The journalist in me has tried to write a lede for this column, and the poet has fought him tooth and nail. Just how should I begin a piece about the closing of Lee Mallory's Orange County poetry readings? With wordplay? A personal anecdote? Should I even aim for prose, or, in the spirit of Lee, should I dispense with capitals and syntax and let the words flow as they will?
Yes, I think that's the way to go. And rather than shoot for a feeble imitation, I'll let Lee write the start of this column himself.
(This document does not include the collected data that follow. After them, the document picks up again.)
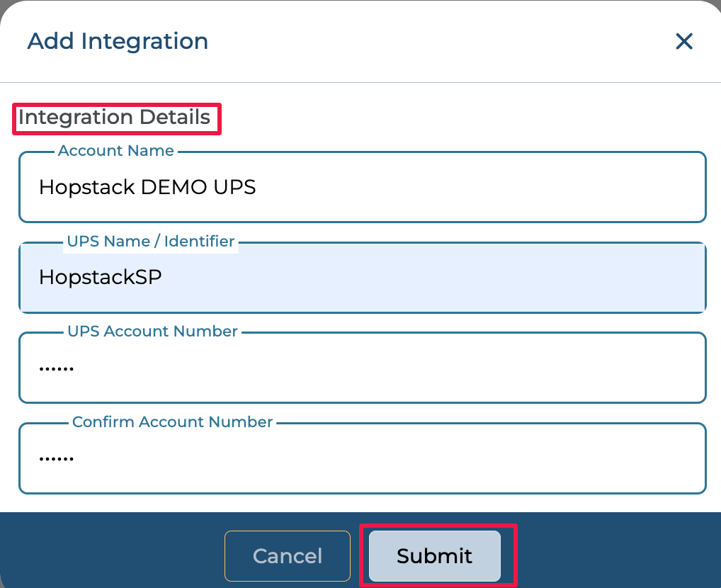Click the footer bar right of Submit

coord(616,553)
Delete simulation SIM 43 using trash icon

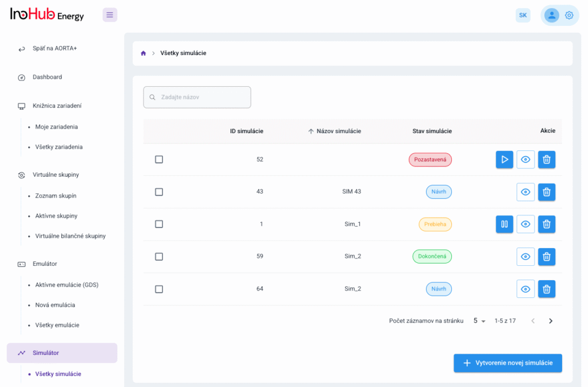click(x=547, y=192)
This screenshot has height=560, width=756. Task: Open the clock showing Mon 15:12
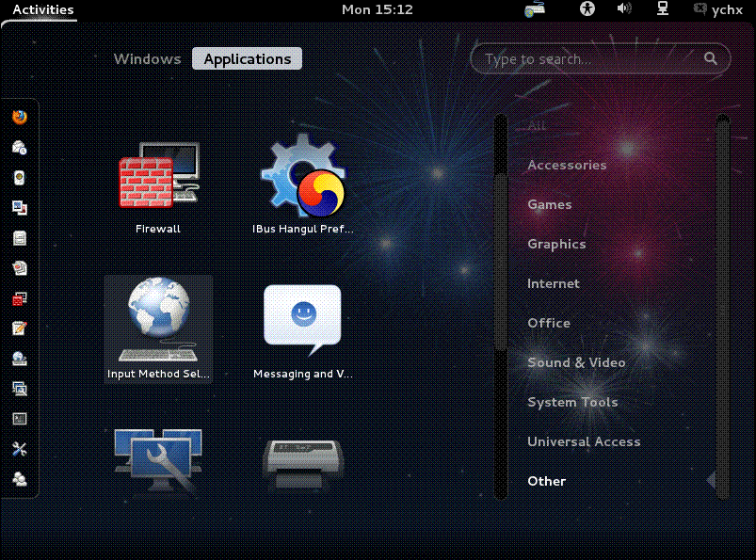tap(377, 9)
He's earned it:
I see eons / of geologic time / tight bands of / strata & sand, / above, I think of indians / Gabrielaños, Juaneños / gathering, hunting / hauling kids, / while SUV's whir below / now they rest / old bones / deep in willow roots & time / cradled gently / back to sand
That's from "Newport Bluffs," one of my favorite poems about the passage of time, which appeared in Lee's collection "Now and Then" from Moon Tide Press. In the poem, the narrator gazes from a laundry over the bluffs across Pacific Coast Highway, not far from where Lee has run the monthly Wednesday reading at Alta Coffee Warehouse & Restaurant since 1991.
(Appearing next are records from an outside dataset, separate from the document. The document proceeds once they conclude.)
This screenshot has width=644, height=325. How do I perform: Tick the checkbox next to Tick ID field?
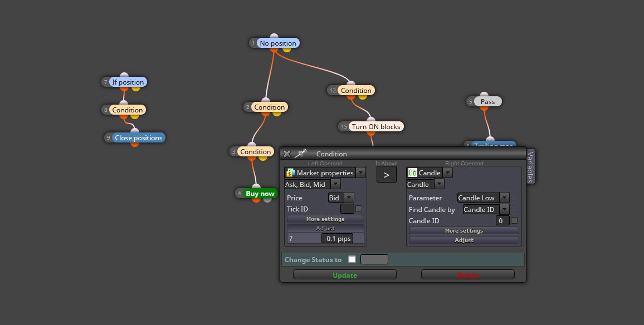(359, 209)
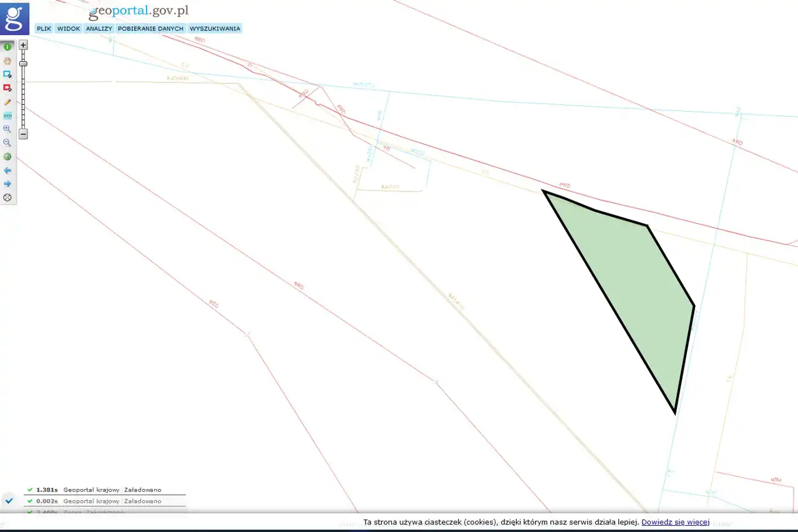Open the ANALIZY menu

tap(99, 29)
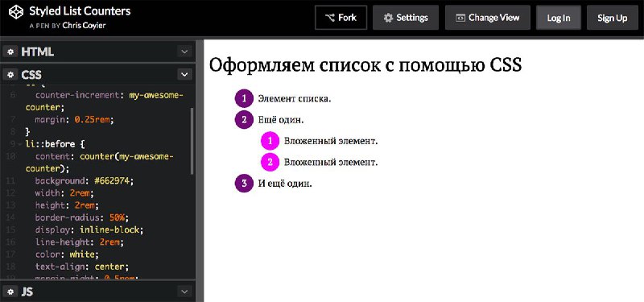The height and width of the screenshot is (302, 644).
Task: Open Chris Coyier author profile link
Action: coord(85,26)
Those who know me know that Moon Tide is the book press I helped launch in 2006, and that Lee was one of the co-founders. They may also know that the first poetry reading I ever attended was Lee's show at Alta a decade or so ago. As a poet, as a publisher, as an event host, he's reached a lot of people here.
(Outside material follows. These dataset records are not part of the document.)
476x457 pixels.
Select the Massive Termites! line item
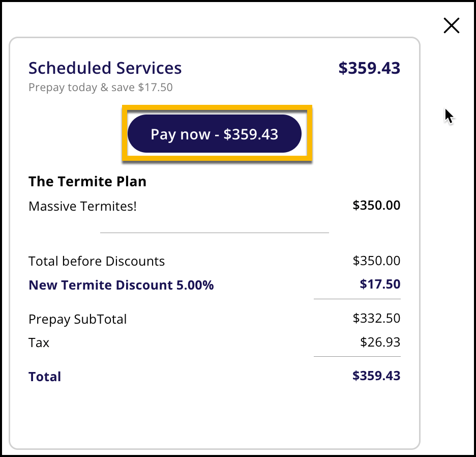82,206
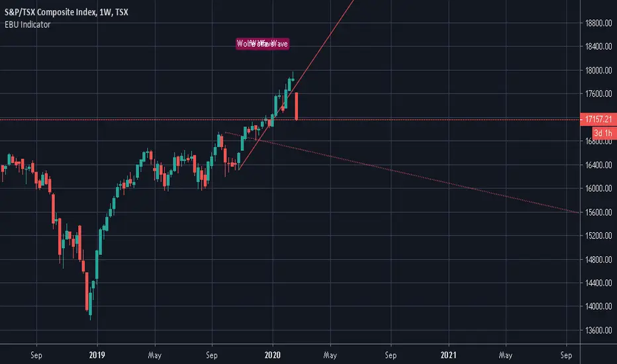
Task: Click the 2019 label on time axis
Action: click(97, 355)
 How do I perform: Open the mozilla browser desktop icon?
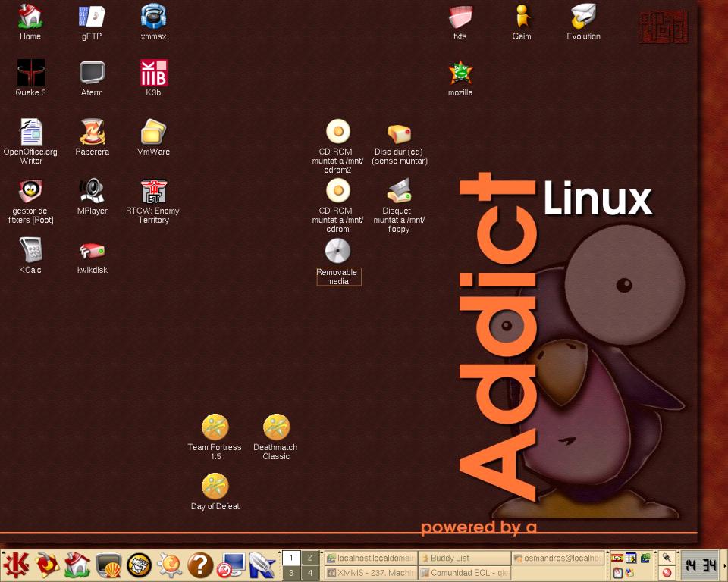pos(460,74)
And now, to borrow a line from him, Lee's Orange County poetry career has gone back to sand. For more than 20 years, he's organized Poetry at Alta as well as the monthly Factory Readings, which launched in Santa Ana in the late 1980s and most recently met every first Tuesday at the Gypsy Den.
Given Lee's flair for showmanship — more on that in a moment — I always imagined that if he ever retired his readings, he'd do it in the most grandiose way possible: with a massive show that lasted for, oh, seven or eight hours, full of poets, musicians, speeches and other assorted zaniness. We'd all pack the Gypsy Den or Alta with our notebooks full of work, form an open-mic queue that stretched far outside the door, then toast the end of an era with coffee, wine or something stronger.
Instead, after making so much joyful noise the last quarter-century, Lee stepped down in the quietest way possible. One of his fellow poets, who sometimes played substitute host at the two readings, sent out a mass email declaring that the readings had stopped and that Lee, a longtime English professor at Santa Ana College, was retiring and moving to Las Vegas to be with his family.
The email contained a brief message from Lee thanking everyone for their support over the years, and that was that. Back to sand, indeed.
I put a message in to Lee, and when I heard back, I got some heartening news. First of all, he's not abandoning poetry by any means; he plans to look for a scene in Las Vegas, if one exists. And although he's retired his two readings, he's not leaving Orange County until after the new year, so hopefully we'll catch him at one of the other venues around town before then.
But even if Poetry at Alta and the Factory Readings end without fanfare, we have our memories to sustain us. I have no doubt that half the publications in Orange County will run something in the coming months about Lee's retirement, and there should be more than enough quotes to go around. You'll hear stories about his improvised spiels that ran for minutes on end, his off-the-wall Valentine's Day contests, his knack for climbing on furniture, tossing beads to the crowd and doing anything else to bring a poem alive.
As for my favorite memory? That would be a night at Alta when Lee, planning to recite a poem that had a dramatic line toward the end, snuck back to the kitchen and "borrowed" a couple of dishes. When he reached that line, he whipped out the dishes from behind his back and smashed them together, sending shards flying and the spectators in the first few rows recoiling.
After the reading, I emailed Lee and said I had enjoyed the show, but would make sure to wear safety goggles next time. For months afterward, he quoted that line to other poets, and I felt flattered. Did Alta bill him for the plates? I never bothered to ask. But with all the business he brought them over the last two decades, with all the poets whose reputations he helped to boost, maybe they were willing to grant him a moment of indulgence.